Orang-orang
bisa saja membuat aturan, tata tertib, undang-undang, tapi kepercayaanlah yang
membuktikannya. Aturan-aturan itu hanya merapikan, membuat urutan-urutan, pun
mengikat. Tapi yang membuatnya berjalan, sekali lagi adalah kepercayaan.

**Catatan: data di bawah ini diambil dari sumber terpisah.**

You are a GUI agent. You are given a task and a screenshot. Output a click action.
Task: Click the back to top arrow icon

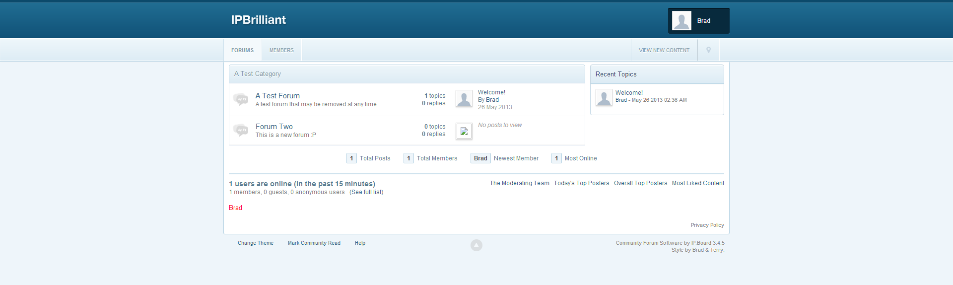click(476, 245)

Alhamdulillah sudah hampir sebulan menjalani peran spektakuler sebagai istri. Kenapa
spektakuler? Karena sebulan inilah ajang pembuktian dari sebuah mitsaaqan ghaliizha yang terikrar saat
menjelang siang hampir sebulan yang lalu. Sebuah ikrar tentang janji kami
kepada Allah. Dan semuanya, dibingkai dengan satu kata magis bernama “kepercayaan”.
Abu Ubaidah
Ibnul Jarrah, semenjak mengulurkan tangannya, berbaiat, dan bersumpah setia
kepada Rasulullah Shallallahu ‘alaihi wa sallam, ia sadar bahwa hidupnya akan
dibaktikan sepenuhnya di jalan Allah. Ia mengikrarkan sebuah janji, lalu ia
membuktikan bahwa dirinya bisa dipercaya. Ia tulus bekerja, tulus melayani.
Maka semua
menjelma menjadi kesetiaan abadi kala ia menjadi tameng Rasulullah di Uhud yang
mengerikan. Ia cabut mata rantai yang menempel di pipi Rasulullah hingga ia
ompong. Di saat itu pula ia mendahului Abu Bakar perihal berlomba bersegera
dalam kebaikan.
Pada mulanya
memang ikrar janji, lalu kepercayaan. Setelah itu, lahirlah kesetiaan. Maka janji
bagi orang mukmin adalah kontrak spiritual dengan Tuhannya, meski dalam
pengaplikasiannya bisa saja berbeda di setiap dimensi waktunya.
Semoga
kepercayaan ini bisa menjelma menjadi bekal. Bekal yang memberi ketentraman,
kesejukan, dan pelipur lara. Kami senantiasa belajar. Menyiapkan sebaik-baik bekal itu. Maka, mulailah
berjanji dengan benar, janji yang sarat dengan ruh kepercayaan. Lalu hidup lama
dengan kesetiaan. Sebagai istri, sebagai suami, sebagai orang yang beriman.
:)
*ditulis ketika rindu.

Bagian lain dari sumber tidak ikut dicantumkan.